2nd Summer Institute in Statistics for Big Data

Module 3: Reproducible Research for Biomedical Big Data

Week 2, Session 3, Monday 8:30 AM - Wednesday 12:00 PM: Mon Jul 18 to Wed Jul 20
Instructor(s):

The validity of conclusions from scientific investigations is typically strengthened by the replication of results by independent researchers. Full replication of a study’s results using independent methods, data, equipment, and protocols has long been, and will continue to be, the standard by which scientific claims are evaluated. However, in many fields of study, there are examples of scientific investigations which cannot be fully replicated, often because of a lack of time or resources. In such situations, there is a need for a minimum standard which can serve as an intermediate step between full replication and nothing. This minimum standard is reproducible research, which requires that datasets and computer code be made available to others for verifying published results and conducting alternate analyses. This standard is especially important in the context of biomedical research, where the results may determine patient care. Unfortunately, reviews of the current literature suggest that this “standard” is anything but. Examples of non-reproducible research resulting in improper treatment of patients have driven journals, funding agencies, and regulatory agencies to press for a greater standard of reproducibility.

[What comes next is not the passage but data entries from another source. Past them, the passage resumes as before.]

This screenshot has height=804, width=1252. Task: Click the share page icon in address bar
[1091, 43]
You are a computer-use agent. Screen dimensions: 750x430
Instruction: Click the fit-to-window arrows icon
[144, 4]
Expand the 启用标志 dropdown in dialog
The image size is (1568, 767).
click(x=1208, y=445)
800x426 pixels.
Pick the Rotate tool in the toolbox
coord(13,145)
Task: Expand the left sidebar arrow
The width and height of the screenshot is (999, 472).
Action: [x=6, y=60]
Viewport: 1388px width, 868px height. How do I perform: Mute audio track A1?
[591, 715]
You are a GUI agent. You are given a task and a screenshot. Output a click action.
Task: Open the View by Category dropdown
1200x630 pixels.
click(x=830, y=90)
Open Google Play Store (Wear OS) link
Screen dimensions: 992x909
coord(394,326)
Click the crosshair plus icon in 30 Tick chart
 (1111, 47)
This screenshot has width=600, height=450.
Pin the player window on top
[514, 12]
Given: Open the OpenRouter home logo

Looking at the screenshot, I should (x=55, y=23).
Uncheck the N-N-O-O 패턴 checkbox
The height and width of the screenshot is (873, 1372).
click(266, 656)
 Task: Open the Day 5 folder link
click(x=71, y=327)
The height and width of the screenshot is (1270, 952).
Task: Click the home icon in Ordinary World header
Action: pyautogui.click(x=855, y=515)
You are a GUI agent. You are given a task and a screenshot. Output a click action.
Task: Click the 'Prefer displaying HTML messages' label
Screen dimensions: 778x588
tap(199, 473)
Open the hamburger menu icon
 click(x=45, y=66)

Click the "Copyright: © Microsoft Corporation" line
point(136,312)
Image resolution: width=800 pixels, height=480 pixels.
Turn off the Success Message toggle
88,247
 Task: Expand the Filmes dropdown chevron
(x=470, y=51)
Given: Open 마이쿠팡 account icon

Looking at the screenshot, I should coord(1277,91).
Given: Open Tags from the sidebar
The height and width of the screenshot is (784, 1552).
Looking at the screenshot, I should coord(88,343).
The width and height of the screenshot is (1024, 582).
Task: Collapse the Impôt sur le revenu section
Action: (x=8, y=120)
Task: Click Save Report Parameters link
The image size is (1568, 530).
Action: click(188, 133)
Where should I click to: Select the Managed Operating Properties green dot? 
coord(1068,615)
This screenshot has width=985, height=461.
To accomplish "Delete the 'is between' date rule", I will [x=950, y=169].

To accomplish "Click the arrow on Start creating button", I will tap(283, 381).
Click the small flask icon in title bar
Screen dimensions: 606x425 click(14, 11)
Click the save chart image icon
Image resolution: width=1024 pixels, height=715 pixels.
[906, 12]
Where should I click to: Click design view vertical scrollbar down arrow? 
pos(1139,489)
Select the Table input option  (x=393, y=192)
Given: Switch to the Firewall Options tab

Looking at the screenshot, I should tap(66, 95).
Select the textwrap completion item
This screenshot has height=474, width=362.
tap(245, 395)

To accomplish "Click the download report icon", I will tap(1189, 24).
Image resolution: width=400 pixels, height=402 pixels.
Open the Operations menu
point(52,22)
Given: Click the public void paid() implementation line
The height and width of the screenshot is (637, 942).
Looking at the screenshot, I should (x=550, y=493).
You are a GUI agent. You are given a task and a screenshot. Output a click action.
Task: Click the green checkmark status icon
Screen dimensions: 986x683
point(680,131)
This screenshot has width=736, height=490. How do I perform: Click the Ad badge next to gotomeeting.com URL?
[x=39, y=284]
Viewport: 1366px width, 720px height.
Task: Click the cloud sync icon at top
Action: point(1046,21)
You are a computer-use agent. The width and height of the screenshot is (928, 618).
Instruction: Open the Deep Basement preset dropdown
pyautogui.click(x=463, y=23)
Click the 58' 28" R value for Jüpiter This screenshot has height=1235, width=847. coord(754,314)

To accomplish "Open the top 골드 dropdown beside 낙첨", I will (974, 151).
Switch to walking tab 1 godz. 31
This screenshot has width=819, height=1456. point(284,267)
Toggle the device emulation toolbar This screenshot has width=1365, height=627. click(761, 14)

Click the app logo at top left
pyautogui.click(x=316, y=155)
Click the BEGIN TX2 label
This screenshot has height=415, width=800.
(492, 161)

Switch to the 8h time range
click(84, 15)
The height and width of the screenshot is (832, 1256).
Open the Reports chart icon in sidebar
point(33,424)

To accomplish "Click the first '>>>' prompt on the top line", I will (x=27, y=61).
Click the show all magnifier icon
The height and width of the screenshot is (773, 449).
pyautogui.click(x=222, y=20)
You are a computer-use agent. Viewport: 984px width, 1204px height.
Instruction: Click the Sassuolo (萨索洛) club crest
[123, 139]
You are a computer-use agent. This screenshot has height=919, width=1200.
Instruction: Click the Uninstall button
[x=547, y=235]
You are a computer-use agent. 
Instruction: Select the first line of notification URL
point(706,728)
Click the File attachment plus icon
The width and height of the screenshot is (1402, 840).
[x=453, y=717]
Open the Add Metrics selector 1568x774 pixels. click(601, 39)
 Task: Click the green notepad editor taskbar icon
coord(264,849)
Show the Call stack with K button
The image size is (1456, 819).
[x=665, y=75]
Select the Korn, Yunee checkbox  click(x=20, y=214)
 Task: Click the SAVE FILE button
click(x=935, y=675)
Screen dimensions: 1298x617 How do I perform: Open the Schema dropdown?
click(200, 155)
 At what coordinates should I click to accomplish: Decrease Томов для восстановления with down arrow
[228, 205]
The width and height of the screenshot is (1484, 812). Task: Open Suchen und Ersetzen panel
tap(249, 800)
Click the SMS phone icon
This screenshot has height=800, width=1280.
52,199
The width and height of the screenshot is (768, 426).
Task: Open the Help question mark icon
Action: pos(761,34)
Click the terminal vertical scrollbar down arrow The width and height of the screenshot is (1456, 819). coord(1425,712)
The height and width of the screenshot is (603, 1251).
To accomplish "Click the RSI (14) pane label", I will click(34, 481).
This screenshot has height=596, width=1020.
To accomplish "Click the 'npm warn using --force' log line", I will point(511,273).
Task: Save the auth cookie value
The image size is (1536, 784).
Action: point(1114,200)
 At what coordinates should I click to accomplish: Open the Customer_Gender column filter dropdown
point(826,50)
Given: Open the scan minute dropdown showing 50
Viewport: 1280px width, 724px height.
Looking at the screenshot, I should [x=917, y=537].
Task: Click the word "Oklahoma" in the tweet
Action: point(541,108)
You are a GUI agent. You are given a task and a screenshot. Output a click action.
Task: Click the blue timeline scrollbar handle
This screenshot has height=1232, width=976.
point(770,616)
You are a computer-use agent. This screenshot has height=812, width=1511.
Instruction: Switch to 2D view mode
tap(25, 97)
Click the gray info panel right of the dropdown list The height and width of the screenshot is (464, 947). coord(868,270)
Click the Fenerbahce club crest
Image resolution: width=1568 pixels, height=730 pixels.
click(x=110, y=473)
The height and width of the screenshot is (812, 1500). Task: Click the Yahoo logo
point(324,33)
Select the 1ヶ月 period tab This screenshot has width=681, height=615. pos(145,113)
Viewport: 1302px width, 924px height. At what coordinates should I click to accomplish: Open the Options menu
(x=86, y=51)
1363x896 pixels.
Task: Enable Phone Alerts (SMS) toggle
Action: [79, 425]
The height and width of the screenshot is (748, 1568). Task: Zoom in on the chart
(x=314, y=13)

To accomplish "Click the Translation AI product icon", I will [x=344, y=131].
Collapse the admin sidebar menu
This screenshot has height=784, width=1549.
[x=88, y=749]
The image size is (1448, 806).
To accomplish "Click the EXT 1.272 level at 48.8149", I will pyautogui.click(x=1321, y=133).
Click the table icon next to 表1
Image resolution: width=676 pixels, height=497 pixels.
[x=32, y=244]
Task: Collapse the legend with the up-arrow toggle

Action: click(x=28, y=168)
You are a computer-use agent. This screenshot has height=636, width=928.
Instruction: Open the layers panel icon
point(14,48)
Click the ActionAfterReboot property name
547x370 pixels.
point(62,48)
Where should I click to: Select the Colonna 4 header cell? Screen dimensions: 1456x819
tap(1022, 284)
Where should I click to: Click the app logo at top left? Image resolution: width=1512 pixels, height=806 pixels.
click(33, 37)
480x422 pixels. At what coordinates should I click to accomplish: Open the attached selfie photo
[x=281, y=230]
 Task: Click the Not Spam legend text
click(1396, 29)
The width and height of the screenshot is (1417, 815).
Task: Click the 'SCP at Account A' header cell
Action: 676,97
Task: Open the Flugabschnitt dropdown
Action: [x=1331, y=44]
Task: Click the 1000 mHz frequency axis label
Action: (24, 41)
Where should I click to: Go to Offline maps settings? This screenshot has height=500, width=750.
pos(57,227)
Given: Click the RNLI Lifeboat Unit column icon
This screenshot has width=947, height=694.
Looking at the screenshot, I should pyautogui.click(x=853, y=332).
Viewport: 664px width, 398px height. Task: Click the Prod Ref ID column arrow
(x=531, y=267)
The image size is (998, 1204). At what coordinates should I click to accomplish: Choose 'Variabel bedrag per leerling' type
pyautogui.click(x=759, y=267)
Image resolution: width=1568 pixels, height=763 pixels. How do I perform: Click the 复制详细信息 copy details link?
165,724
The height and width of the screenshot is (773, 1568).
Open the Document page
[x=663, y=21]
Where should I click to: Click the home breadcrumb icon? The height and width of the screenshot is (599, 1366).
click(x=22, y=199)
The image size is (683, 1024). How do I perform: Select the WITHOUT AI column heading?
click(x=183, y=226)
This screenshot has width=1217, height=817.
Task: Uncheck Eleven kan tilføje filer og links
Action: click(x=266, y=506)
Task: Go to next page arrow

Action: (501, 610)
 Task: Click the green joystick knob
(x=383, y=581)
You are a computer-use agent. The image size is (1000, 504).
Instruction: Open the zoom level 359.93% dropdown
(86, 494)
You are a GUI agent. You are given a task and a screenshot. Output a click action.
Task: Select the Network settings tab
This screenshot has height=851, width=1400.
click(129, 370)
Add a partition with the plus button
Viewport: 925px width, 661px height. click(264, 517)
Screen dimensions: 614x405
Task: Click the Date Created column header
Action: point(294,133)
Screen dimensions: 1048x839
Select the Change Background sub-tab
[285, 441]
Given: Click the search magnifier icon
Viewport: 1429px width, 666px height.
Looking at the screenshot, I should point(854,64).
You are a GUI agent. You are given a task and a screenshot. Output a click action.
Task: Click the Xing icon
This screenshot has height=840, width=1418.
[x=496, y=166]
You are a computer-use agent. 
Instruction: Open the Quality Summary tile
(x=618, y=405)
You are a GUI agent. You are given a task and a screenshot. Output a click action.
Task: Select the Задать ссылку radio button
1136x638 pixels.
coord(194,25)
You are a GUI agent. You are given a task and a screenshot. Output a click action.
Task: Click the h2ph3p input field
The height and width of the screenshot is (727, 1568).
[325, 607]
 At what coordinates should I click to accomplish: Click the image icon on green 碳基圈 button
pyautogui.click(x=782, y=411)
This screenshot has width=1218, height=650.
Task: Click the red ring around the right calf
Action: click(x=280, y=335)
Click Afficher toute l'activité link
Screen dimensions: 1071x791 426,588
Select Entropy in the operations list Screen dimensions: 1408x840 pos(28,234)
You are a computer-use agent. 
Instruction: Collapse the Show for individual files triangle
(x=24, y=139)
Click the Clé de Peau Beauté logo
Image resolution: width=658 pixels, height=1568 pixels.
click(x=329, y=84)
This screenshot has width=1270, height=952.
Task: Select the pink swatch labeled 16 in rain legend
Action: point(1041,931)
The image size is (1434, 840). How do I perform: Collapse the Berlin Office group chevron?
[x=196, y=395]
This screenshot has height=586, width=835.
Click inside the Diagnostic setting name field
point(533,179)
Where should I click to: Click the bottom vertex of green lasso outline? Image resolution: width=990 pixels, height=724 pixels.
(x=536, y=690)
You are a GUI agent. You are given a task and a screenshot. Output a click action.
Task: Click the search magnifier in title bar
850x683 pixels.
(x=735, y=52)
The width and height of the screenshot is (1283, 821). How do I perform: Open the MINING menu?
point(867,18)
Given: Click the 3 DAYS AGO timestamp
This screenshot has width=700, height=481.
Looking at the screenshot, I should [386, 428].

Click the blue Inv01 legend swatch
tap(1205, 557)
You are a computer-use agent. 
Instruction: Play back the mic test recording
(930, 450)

In this module, we will provide examples of systemic breakdowns demonstrating the need for reproducible research, and an introduction to tools for conducting reproducible research. Topics covered will include the types of breakdowns most commonly seen, current regulatory requests, literate statistical programming techniques, reproducible statistical computation, and techniques for making large-scale data analyses reproducible. We will focus on the R statistical computing language, and will discuss other tools that can be used for producing reproducible documents. We will assume some familiarity with R.

Recommended Reading: Gandrud (2015) Reproducible Research with R and RStudio (2e).